Вскоре я женился. Семья, конечно, добавила мне забот. Но я по-прежнему не только руководил своим кружком и проводил библейские «студии», но и каждый год обращал в веру двух-трех человек.
Теперь я уже не только сам прекрасно знал все аргументы, опровергавшие истинность других религий, которыми когда-то меня поразил отец Ивана Стадничука, но и разбирал их на занятиях своего кружка по книге Русселя «Фотодрама творения».
Конечно, в селе, как правило, знают друг о друге почти всё. Здесь трудно сохранить что-нибудь в тайне. И тем не менее мы старались изо всех сил действовать скрытно, не привлекать к себе внимания. На «студии» и занятия кружка собирались то в одном месте, то в другом, как бы ненароком, или же под предлогом какого-нибудь праздника, дня рождения и т. д.
Но если верующие одного кружка постоянно общаются только друг с другом, то у них появляется уныние, ощущение своей малочисленности и незначительности. Поэтому старшие «братья» время от времени при удобном случае, так, чтобы это не бросалось в глаза посторонним, собирают верующих всей группы, в которую входит несколько кружков. С той же целью «укрепления» верующих изредка приглашали на встречу под видом свадьбы и по пятьсот — шестьсот человек. После такой демонстрации многочисленности последователей учения рядовые верующие, как правило, вновь обретали уверенность в себе и еще активнее свидетельствовали о Иегове, распространяли рукописную литературу.

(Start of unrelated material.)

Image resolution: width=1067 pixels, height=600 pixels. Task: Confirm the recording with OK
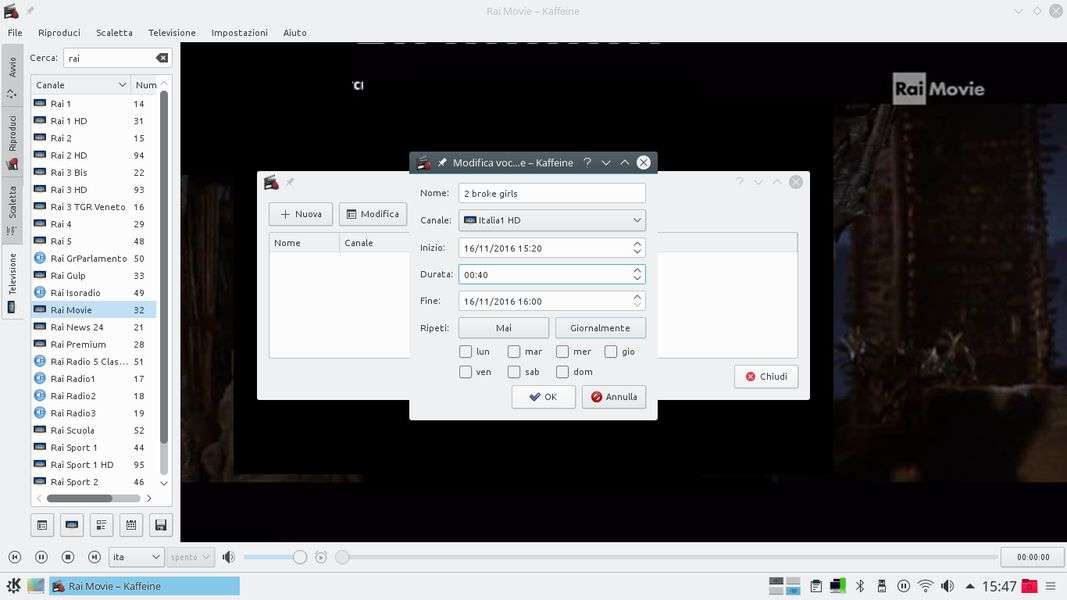543,397
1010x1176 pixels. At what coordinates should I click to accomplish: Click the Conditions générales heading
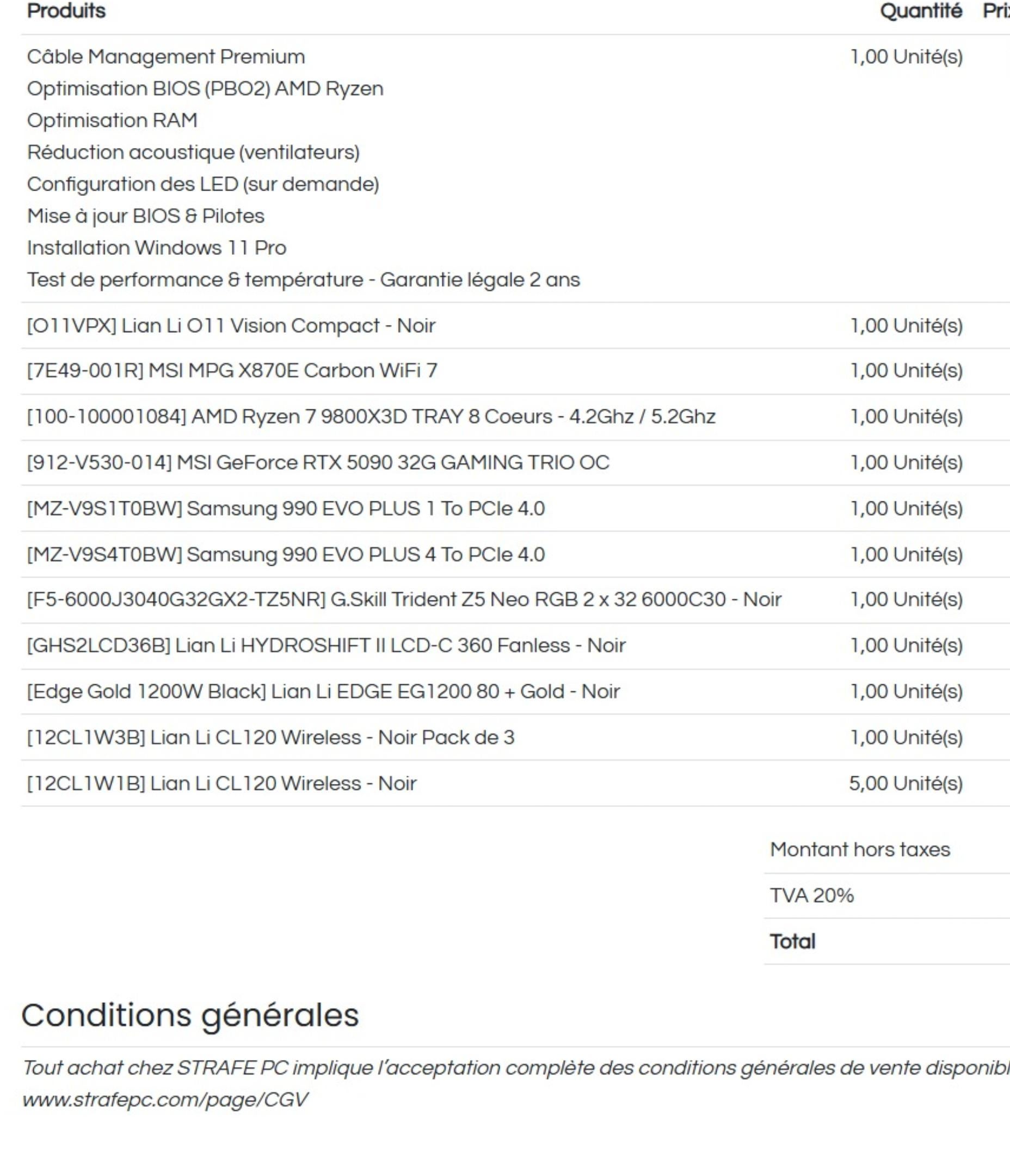point(190,1015)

Старшие «братья» хвалили меня за хорошее руководство кружком, за активное и результативное миссионерство. И поэтому, когда меня назначили «слугой» группы, я воспринял это как должное.
Новые мои обязанности требовали гораздо больше времени и энергии. Теперь мне то и дело приходилось выезжать не только в соседние села, но и за пределы района. Я проверял работу «слуг» кружков, собирал у них отчеты, обобщал их, составлял общий отчет о деятельности группы и передавал его «слуге» стрефы, получал и распределял по кружкам религиозную литературу, готовил к крещению «заинтересованных», прошедших подготовку на библейских «студиях», вел диспуты с баптистами, пятидесятниками, адвентистами, громя их веру, их понимание Библии и доказывая истинность учения свидетелей Иеговы.
Я горячо взялся за дело, стараясь как можно больше успеть и сделать все как можно лучше. Жизнь моя стала очень напряженной, но я гордился и оказанным мне доверием, и тем, что стал на ступеньку ближе к 144 тысячам избранных, что войдут в небесное правительство Христа! Но, с другой стороны, именно на этом этапе моей «духовной карьеры» меня начала тяготить необходимость делать все скрытно, то и дело обманывать, изворачиваться, чтобы скрыть от посторонних свою деятельность. И совсем уж возмутила меня ситуация, когда в бункере под моим домом решили устроить типографию для размножения бруклинской литературы. Сама по себе эта идея не была для меня неожиданной. Больше того, я уже дал свое согласие. И вот тогда-то у меня собрался весь краевой комитет, чтобы ознакомиться с обстановкой и решить различные организационные проблемы. Обсуждение уже закончилось, когда вдруг выяснилось, что в целях маскировки я должен сделать вид, что решительно и окончательно порвал со свидетелями Иеговы, для чего мне необходимо выпивать на людях и научиться курить. Тогда, дескать, никому и в голову не придет искать здесь типографию.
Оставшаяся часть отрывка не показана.